TIMEMARKS
Ruins
Rose Macaulay, in
her book Pleasure of Ruins, sought to penetrate to the
essence of the matter. She cited among the pleasures to be derived
from ruins a morbid satisfaction in images of decay, as well as the
historical and literary associations of the remains, and of course
less sophisticated pleasures such as looting fragments and
scratching one's initials on the ancient walls. But her sights were
set chiefly on the crumbling remnants of lost civilizations, and
the 'backward-looking dreams' deriving from the 'stunning impact of
world history on its amazed heirs'.
If one sees ruins
merely as heaps of stone, then all ruins are the same. It is our
psychological response which gives them holiness or heroism. But is
there a more deeply felt and compelling need for silence at
Fountains Abbey than at Corfe Castle only because we know that one
was a monastery and the other a fortress, or does the fine tracery
of a Gothic window inspire, of its own accord, more reverence than
a battlemented wall? Are we victims of self-hypnosis even before we
arrive, conditioned by our own expectations? What is certain is
that our reaction to ruins is highly complex.
Literary landscapes
The rich literature
of any tract of country is like an elegant multi-hued tapestry; the
weavers over the centuries have taken as their inspirational
threads the atmosphere, the sights, sounds and colours of the
countryside. In Britain, the immense and unique variety of our
landscape is vividly portrayed in the word pictures – from
the graceful gentle sweeps of Sussex Downland where Hilaire Belloc
roamed to the bleak wild mountains of Scotland, the haunts of Sir
Walter Scott.
We read the words of
Thomas Hardy and we too are experiencing the turbulent pastoral
world of his green Wessex, our green Dorset. The young William
Shakespeare knew the woodlands of Arden; here he discovered the
delicate beauty of the wild flowers, the intricate world of the
animal kingdom and where the deer could be poached with
impunity.
In more recent
times, authors too have observed their local surroundings
–often the scene would be tinged to darker tones by
industrial works. Dylan Thomas knew the tough life in the valleys
of South Wales-, the mining world of D. H. Lawrence was the East
Midlands of Nottinghamshire. And who has read the descriptions of
the Yorkshire moorland by the Brontes and not felt the desolation,
the whipping, damp west wind?
The biographies of
these weavers of words tell of their love of the countryside and
their wanderings into the quiet ways.
Things of time
Timemarks are
reminders of the past in the form of a literary work, a work of
scholarship, a social movement, a notable site, an entire
landscape, or a building, regarded as commemorative the ideas of a
particular period. Cultures from the Stone Age to the
Electronic Age have left timemarks that may be used to chart
the progress of human belief systems. These timemarks tell us
that our ancestors always lived in a world which is
incomprehensible regarding questions about how and why they exist
and what was the beginning of it all, what will its end be, what is
time or space, and how do humans related to other living
things. If we keep our eyes closed and our heads down and
refuse to worry about these whys and wherefores of our existence we
can usually muddle through. Each timemark as an object or an
'-ism' pulls us towards a different island of hope and assurance
like so much flotsam and jetsam. Many of us finally acquiesce and
establish ourselves on the best island of faith we can find. Some
of us try to struggle on, but often glance with envy at those who
have swallowed the carrot of a particular set of
beliefs.
Humankind has, ever
since Homo sapiens began to think, worshipped that which it cannot
understand. As millennia have passed a general understanding has
emerged about the scientific place of humans on planet Earth.
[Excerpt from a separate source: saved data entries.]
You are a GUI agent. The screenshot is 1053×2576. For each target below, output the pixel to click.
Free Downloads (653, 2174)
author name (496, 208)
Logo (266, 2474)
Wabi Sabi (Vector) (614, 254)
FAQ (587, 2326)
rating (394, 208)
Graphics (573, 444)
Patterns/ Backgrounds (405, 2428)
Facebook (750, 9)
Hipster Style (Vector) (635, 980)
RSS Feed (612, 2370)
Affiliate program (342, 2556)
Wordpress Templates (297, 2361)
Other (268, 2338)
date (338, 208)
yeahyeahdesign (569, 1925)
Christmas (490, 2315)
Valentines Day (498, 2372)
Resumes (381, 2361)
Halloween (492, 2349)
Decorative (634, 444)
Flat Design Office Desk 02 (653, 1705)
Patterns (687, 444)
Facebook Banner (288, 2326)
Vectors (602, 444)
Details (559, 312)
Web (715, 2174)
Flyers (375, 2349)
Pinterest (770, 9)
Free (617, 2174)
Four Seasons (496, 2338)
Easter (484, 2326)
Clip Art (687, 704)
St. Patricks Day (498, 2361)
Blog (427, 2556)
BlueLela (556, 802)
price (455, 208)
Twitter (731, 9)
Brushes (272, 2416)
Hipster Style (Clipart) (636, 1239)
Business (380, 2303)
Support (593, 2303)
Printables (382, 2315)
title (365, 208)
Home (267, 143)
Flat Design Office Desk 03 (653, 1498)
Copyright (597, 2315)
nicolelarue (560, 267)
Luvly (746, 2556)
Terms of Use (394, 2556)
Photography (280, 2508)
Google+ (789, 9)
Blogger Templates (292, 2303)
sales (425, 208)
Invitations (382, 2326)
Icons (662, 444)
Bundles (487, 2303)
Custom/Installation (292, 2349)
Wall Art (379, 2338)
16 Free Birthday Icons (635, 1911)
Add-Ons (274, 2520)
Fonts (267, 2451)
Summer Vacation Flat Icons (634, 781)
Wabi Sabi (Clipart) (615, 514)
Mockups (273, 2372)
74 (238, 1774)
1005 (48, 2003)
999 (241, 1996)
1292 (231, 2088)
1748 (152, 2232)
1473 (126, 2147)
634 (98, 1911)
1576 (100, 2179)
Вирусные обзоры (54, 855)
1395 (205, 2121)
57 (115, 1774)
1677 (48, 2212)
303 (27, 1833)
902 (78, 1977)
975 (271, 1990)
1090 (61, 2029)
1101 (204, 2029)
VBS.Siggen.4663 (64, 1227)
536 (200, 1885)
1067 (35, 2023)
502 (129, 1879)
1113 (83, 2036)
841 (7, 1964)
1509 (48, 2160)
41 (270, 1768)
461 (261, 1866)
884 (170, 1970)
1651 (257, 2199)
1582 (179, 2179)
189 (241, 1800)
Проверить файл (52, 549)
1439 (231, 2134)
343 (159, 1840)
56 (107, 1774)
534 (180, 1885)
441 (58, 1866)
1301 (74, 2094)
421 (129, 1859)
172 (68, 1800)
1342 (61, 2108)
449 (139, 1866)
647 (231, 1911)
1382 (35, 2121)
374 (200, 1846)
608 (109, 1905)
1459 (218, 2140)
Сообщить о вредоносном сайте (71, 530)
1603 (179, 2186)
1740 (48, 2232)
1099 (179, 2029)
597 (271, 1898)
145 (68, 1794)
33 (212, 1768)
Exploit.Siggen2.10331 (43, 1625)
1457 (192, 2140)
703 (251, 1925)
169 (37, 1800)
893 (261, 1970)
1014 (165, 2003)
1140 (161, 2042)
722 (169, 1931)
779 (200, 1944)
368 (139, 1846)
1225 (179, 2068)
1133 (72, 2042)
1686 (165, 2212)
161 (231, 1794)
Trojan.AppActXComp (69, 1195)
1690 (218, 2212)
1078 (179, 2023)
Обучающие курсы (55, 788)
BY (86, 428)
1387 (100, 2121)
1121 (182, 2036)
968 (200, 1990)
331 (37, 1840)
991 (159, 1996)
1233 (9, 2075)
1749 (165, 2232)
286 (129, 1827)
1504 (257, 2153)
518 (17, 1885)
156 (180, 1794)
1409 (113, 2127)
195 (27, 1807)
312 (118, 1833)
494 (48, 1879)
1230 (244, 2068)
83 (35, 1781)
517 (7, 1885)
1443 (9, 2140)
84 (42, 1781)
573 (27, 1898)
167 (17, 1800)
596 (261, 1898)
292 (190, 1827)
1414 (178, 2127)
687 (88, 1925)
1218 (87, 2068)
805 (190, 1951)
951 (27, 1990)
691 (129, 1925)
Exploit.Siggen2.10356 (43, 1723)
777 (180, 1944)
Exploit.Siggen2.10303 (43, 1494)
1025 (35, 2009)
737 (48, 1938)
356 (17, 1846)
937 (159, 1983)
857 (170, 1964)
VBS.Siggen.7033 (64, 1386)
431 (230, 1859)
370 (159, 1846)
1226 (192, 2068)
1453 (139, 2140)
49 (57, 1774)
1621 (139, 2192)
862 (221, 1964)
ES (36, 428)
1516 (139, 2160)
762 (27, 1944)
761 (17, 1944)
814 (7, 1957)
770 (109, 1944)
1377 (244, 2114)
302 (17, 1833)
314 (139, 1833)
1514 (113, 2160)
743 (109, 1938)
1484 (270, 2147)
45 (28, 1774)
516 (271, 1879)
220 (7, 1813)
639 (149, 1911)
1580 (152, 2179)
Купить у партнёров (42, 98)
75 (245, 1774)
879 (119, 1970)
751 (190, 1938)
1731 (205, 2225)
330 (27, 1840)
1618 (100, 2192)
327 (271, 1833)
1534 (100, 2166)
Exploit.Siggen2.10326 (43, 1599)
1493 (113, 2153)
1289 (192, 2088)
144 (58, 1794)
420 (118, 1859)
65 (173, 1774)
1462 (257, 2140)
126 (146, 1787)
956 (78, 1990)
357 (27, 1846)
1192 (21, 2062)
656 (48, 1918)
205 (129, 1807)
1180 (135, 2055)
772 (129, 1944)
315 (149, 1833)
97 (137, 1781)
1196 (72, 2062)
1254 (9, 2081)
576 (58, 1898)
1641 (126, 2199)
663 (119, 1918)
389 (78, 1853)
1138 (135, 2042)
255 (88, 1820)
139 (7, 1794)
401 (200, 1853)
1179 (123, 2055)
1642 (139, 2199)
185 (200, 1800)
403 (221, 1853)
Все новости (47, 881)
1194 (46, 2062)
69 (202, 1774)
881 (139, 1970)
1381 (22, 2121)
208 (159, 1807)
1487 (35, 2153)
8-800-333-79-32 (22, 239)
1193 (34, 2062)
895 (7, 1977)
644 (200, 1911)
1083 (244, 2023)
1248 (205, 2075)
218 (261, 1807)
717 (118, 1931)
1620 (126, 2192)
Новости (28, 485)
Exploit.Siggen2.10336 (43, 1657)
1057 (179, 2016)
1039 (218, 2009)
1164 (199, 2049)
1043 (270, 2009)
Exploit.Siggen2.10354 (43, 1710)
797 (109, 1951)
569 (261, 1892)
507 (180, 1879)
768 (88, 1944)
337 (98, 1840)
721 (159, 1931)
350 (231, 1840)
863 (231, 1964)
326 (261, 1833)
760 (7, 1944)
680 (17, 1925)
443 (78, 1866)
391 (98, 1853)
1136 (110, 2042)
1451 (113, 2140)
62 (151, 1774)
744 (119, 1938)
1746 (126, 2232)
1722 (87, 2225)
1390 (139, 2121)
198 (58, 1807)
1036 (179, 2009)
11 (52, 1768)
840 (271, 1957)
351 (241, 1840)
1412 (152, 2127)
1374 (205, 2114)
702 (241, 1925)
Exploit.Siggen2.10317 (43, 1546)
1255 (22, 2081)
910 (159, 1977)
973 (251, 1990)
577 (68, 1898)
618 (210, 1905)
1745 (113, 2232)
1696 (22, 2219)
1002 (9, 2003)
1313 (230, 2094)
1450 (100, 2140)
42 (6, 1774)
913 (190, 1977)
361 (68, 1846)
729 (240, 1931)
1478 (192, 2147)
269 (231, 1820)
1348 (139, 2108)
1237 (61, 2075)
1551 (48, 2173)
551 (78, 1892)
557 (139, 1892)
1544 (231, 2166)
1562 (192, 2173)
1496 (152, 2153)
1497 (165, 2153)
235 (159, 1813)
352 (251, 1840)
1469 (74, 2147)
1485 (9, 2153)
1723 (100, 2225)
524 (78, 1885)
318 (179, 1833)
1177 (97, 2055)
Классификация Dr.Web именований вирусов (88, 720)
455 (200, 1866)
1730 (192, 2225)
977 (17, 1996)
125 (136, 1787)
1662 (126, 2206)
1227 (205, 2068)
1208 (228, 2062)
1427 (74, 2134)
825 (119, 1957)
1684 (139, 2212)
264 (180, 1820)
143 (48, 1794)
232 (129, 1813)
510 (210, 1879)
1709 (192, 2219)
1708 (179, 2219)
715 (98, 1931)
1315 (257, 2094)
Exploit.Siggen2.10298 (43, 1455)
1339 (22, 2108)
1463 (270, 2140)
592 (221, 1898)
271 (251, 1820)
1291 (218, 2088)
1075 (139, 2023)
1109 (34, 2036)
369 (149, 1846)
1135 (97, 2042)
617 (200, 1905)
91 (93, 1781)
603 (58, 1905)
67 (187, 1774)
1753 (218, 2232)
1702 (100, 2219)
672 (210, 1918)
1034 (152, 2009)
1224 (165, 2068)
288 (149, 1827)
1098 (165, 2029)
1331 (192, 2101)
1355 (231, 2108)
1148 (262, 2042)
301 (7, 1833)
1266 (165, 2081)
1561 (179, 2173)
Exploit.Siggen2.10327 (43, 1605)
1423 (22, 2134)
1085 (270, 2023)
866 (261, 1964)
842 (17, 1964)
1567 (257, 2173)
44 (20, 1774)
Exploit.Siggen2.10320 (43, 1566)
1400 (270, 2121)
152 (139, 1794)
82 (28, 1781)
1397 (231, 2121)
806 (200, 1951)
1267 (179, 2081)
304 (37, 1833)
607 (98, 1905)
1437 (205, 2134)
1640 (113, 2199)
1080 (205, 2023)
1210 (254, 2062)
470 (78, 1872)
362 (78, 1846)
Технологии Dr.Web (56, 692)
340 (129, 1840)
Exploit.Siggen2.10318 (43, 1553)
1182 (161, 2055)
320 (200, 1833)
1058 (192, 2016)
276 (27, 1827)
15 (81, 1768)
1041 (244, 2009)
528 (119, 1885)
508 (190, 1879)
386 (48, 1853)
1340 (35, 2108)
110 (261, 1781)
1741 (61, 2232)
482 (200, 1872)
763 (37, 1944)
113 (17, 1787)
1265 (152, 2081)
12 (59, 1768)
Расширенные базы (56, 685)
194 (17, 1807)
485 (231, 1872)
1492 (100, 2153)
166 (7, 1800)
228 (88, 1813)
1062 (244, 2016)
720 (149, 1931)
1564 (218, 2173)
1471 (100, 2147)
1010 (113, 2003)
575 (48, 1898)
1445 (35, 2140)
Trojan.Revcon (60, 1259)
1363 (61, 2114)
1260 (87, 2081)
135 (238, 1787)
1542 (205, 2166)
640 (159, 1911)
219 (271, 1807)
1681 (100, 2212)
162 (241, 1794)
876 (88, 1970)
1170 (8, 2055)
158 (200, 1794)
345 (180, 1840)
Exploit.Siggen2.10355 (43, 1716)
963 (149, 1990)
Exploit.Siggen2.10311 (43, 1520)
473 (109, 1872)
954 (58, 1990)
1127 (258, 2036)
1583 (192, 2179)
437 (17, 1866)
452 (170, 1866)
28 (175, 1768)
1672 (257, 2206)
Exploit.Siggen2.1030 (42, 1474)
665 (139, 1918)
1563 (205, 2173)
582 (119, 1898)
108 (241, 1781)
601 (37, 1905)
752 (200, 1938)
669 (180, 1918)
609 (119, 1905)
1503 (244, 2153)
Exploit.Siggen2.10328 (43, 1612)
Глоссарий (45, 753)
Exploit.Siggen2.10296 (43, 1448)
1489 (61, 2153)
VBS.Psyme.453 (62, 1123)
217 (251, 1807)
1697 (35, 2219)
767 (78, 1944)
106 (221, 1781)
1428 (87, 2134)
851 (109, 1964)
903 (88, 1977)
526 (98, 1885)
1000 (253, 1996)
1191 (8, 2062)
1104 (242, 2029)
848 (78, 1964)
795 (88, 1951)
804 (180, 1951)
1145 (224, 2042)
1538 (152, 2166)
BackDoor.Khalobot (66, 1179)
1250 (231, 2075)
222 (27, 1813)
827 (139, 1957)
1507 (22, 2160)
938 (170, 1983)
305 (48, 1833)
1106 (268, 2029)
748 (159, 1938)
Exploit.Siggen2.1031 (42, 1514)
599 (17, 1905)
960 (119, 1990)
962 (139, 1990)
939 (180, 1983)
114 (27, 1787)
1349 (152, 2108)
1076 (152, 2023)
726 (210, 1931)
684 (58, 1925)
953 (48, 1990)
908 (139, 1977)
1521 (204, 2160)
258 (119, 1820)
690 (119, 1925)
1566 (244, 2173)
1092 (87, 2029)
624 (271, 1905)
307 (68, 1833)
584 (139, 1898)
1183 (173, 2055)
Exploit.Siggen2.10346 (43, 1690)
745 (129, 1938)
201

However no civilisation has hoped, in its most optimistic moments,
to comprehend it all. But even those securely ensconced
in their faith's replies to the ultimate questions of existence are
still aware of problems. The answers given to the faithful are
often vague and full of ambiguity. They may even conflict
directly with recent scientific discoveries, and great
psychological stress can be caused to the faithful by this
discrepancy. Yet the need for an answer to the problem of existence
is a strong force in the modern world. We have to feel we
understand our environment, so that we are better prepared
than previous generations to face any threats it may present to
us. This is why the 'things of Time', as the substance of
eternity, are important as windows on the past.
The modern
Cistercian monk Thomas Merton put it this way:
"There is no leaf that is not in Your care. There
is no cry that was not heard by You before it was uttered. There is
no water in the shales that was not hidden there by Your wisdom.
There is no concealed spring that was not concealed by You. There
is no glen for a lone house that was not planned by You for a lone
house. There is no man for that acre of woods that was not made by
You for that acre of woods.
But there is greater comfort in the substance of
silence than in the answer to a question. Eternity is in the
present. Eternity is in the palm of the hand. Eternity is a seed of
fire, whose sudden roots break barriers that keep my heart from
being an abyss.
The things of Time are in connivance with
eternity. The shadows serve You. The beasts sing to You before they
pass away. The solid hills shall vanish like a worn-out garment.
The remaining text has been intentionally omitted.